* [Passage shown]:
_ _ _ _
Particle Packing - Yenra

Study of the random pouring of oblate spheroids has implications for the design of high-density ceramic materials for use in aerospace

Particle Packing

Paul Chaikin (left), professor of physics, and Salvatore Torquato, professor of chemistry, used M&M's candies to reveal fundamental principles governing the random packing of particles at Princeton University. Photo: Denise Applewhite (2004)

For most people, a regular lunch of M&M's and coffee would lead to no good. For Princeton physicist Paul Chaikin and collaborators, it spurred fundamental insights into an age-old problem in mathematics and physics.

Chaikin and Princeton chemist Salvatore Torquato used the candies to investigate the physical and mathematical principles that come into play when particles are poured randomly into a vessel. While seemingly simple, the question of how particles pack together has been a persistent scientific problem for hundreds of years and has implications for fields such as the design of high-density ceramic materials for use in aerospace or other applications.

The researchers discovered that oblate spheroids, the shape of M&M's chocolate candies, pack surprisingly more densely than regular spheres when poured randomly and shaken. Extending the work with further experiments and sophisticated computer simulations, they found that a related shape, the ellipsoid, packs at random even more densely than the tightest possible, perfectly ordered arrangement of spheres. Previously, scientists did not know that randomly assembled particles could pack so densely.
_ _ _ _
* [Information supplied]:
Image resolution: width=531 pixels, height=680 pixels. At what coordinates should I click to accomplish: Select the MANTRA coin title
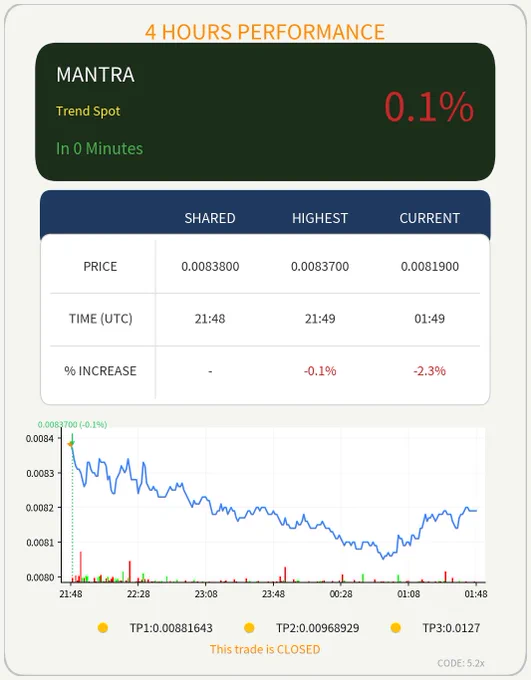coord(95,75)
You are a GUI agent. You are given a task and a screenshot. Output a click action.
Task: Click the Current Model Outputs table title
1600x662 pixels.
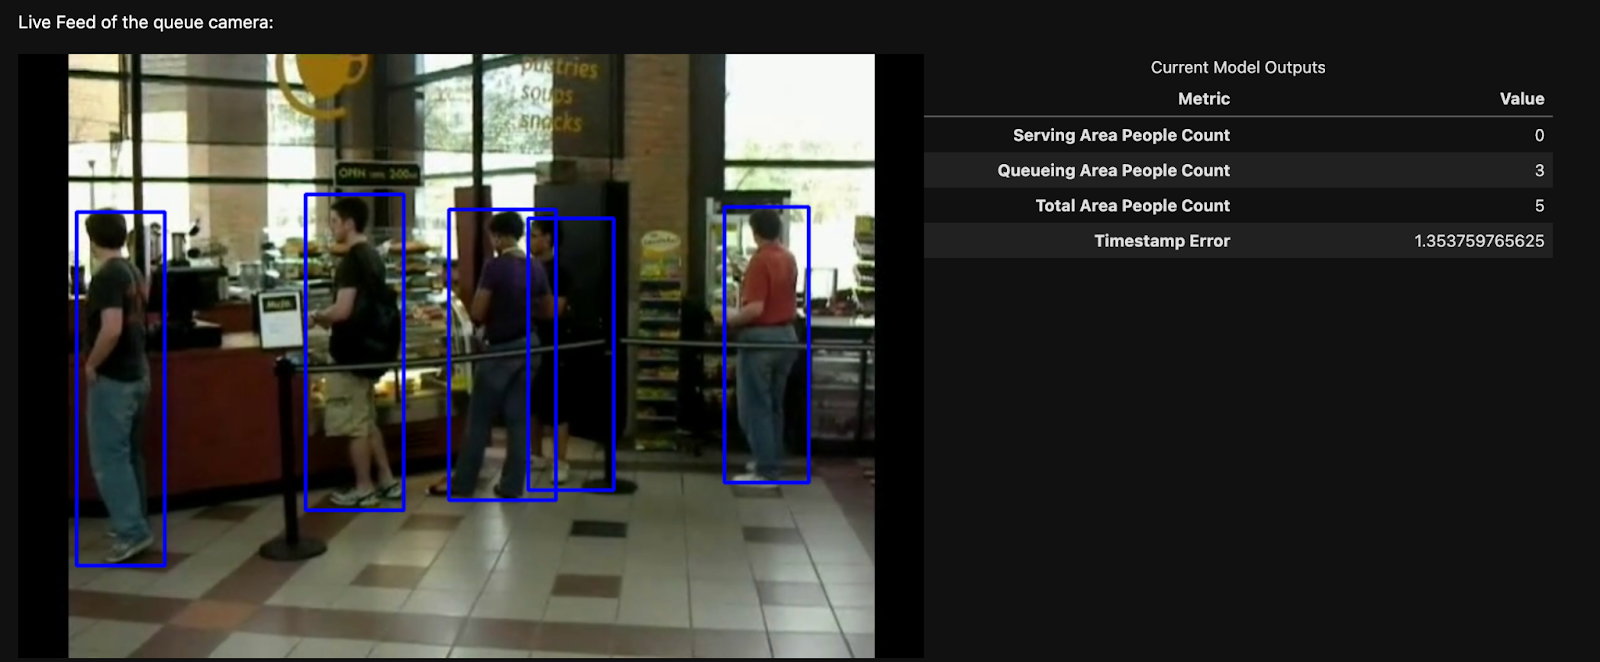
_ _ _ _
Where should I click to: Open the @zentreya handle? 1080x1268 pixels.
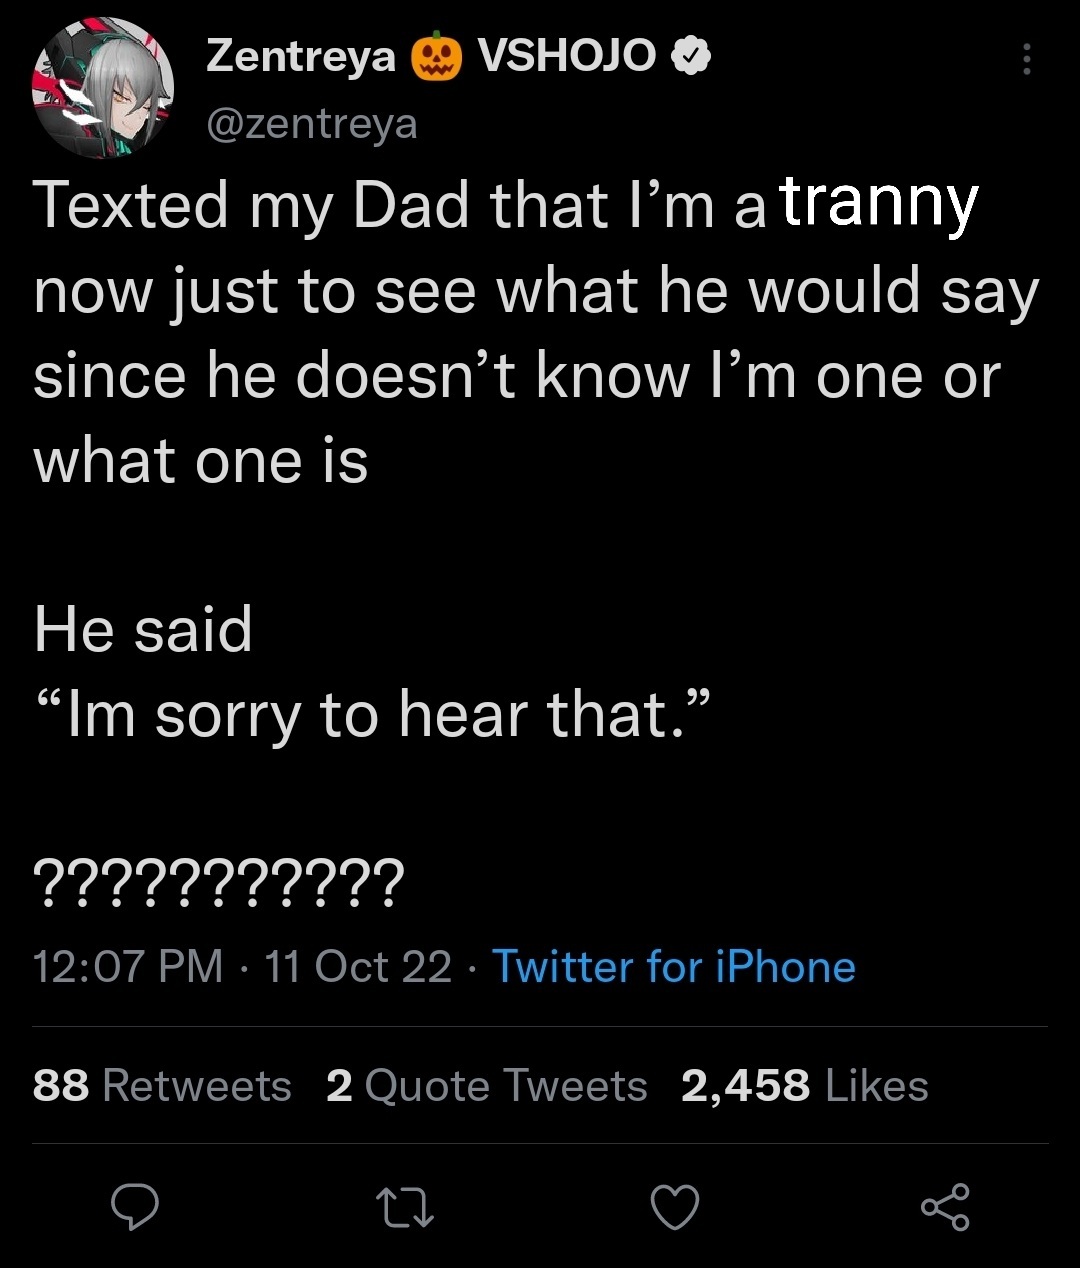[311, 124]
_ _ _ _
* [Challenges]:
[a] Update the particle packing article from "Paul Chaikin (left), professor" to "mathematics and physics." by replacing "candies" with "sweets".
[b] Write the next part of the particle packing article, picking up after its final sentence.
The items are unrelated to the particle packing article.

* [Answers]:
[a]
Paul Chaikin (left), professor of physics, and Salvatore Torquato, professor of chemistry, used M&M's sweets to reveal fundamental principles governing the random packing of particles at Princeton University. Photo: Denise Applewhite (2004)

For most people, a regular lunch of M&M's and coffee would lead to no good. For Princeton physicist Paul Chaikin and collaborators, it spurred fundamental insights into an age-old problem in mathematics and physics.

[b]
"It is a startling and wonderful result," said Sidney Nagel, a physicist at the University of Chicago. "One doesn't normally stop to think about this. If you did, you might have guessed what would happen, but you'd have guessed wrongly."

The researchers published their results in the Feb. 13 issue of Science magazine.

A surprising element of the results is that the small change from sphere to spheroid -- one is just a squashed or stretched version of the other -- produced a major change in the random packing density. When poured randomly, spheres occupy about 64 percent of the space in the container. M&M's, by contrast, achieve a density of about 68 percent. In non-random packings -- those that are laid out in regular repeating patterns -- changing from sphere to spheroid has no significant effect on the packing density.

"We just stretched a sphere and suddenly things changed dramatically," said Torquato. "I think that is remarkable."

The reason for the effect, the researchers proposed, is that distorted particles act like little levers and pivot when they push into one another. When the particles turn, the cluster becomes unstable and has to pack tighter before becoming jammed. Perfect spheres do not tend to turn and would remain equally stable even if they did.

The study of particle packing dates to the 16th century when physicist and mathematician Johannes Kepler investigated ordered arrangements of spheres. It was not until 1998 that a mathematician proved that the densest possible arrangement of spheres fills 74.04 percent of the total space, as Kepler had predicted. The packing of randomly assembled particles is less well understood.

"There is still a tremendous intellectual puzzle in the way things like M&M's pack together," said Sir Sam Edwards, a physicist and authority on granular materials at Cambridge University. He said the new result is a "nice step forward" in clarifying the relation between particle shape, packing density and the methods used for pouring and shaking.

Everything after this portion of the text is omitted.